Gözlerimi araladığımda Pamir'i beni izlerken yakalamıştım. Gülümseyerek dudağına bir öpücük kondurdum. "Günaydın sevgilim."
"Günaydın güzelim," dedi kalın sesiyle. Gülümseyerek tekrar dudağına eğilecekken birden aklıma dün olanlar gelince panikle geri çekildim. "Selin iyi mi?"
"Merak etme düne göre daha iyi. Okan ile baş başa kalsınlar dedik. Dışarı çıktılar kafa dağıtmak için," dediğinde resmen içime bir su serpmişti. "Peki ya ceset?"
"Hallettik güzelim." Dün Pamir ve Ateş bizi odalarımıza yollayıp kendileri cesedi ortadan kaldırmışlardı. Hiçbir pürüzün kalmaması beni mutlu etmişti. "Hadi hazırlan biz de çıkalım."
"Nereye gidiyoruz?" dedim heyecanla. Pamir gülümsedi. "Bugün yeni hayatımızın ilk günü olduğu için sürpriz."
Ben duş alırken Pamir telefonla konuşmaya gitmişti ve ben banyodan çıktığımda Elif yanıma gelmişti. "Hazırlanmak için yardım istersin diye düşündüm."
"Harika olur," dedim hevesle. Benim eşyalarım evde kaldığı için kıyafet konusunda sıkıntı yaşıyordum ama daha önce de bize elbise seçen Elif'in zevkine oldukça güveniyordum. Elinde mavi bir elbiseyle yanıma geldi. Zarifliğini ve sadeliğini bozmayacak kadar az bir taş işlemesi vardı ve bebek mavisi hem saten hem de tüllü bir elbiseydi. Hayranlıkla elbiseye bakıyordum.

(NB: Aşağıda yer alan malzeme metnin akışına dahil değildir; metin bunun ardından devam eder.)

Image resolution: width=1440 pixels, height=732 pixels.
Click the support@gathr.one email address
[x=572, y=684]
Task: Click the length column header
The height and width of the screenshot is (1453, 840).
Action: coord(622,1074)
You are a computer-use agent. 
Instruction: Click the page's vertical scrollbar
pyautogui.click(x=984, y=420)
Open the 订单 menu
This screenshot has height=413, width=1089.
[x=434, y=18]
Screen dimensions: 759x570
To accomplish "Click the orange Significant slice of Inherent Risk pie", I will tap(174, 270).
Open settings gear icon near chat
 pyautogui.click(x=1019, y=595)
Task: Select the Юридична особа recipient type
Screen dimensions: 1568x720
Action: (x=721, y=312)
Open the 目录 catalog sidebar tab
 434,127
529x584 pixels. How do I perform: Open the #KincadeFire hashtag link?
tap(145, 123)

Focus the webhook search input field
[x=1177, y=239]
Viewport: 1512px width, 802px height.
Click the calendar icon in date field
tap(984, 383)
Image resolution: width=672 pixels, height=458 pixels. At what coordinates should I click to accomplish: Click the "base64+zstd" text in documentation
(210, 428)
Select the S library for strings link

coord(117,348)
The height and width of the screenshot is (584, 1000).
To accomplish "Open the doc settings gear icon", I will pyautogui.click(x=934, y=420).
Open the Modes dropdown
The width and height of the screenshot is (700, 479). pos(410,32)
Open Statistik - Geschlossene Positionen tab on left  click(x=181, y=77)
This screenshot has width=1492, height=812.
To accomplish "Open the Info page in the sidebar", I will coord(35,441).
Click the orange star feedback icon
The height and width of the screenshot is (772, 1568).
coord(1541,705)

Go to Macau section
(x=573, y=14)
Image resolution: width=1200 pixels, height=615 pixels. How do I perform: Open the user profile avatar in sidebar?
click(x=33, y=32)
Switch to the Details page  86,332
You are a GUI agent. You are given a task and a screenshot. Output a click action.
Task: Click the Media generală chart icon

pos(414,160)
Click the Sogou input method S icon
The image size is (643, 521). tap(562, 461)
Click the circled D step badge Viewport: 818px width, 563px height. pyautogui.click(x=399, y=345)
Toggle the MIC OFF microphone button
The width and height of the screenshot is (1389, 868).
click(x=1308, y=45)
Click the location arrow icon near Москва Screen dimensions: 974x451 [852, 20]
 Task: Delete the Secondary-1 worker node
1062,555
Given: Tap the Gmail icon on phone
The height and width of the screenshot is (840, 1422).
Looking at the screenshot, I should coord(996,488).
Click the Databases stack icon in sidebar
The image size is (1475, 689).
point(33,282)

"Bu mavi elbise en özel parçalarımdandır," dedi Elif elini yumuşak kumaşın üzerinde gezdirirken ve konuşmasına devam etti. "Mavi, sonsuzluğu temsil eder."
Pamir'in bugün söylediği cümle zihnimde yankılandı. Bugün yeni hayatımızın ilk günü... Yeni bir hayat ve sonsuzluk... Kesinlikle bu mavi elbise, bugün için çok özeldi. Elbiseyi Elif'ten aldım. "Bu mükemmel bir seçim. O kadar anlamlı ve güzel ki, çok teşekkür edderim."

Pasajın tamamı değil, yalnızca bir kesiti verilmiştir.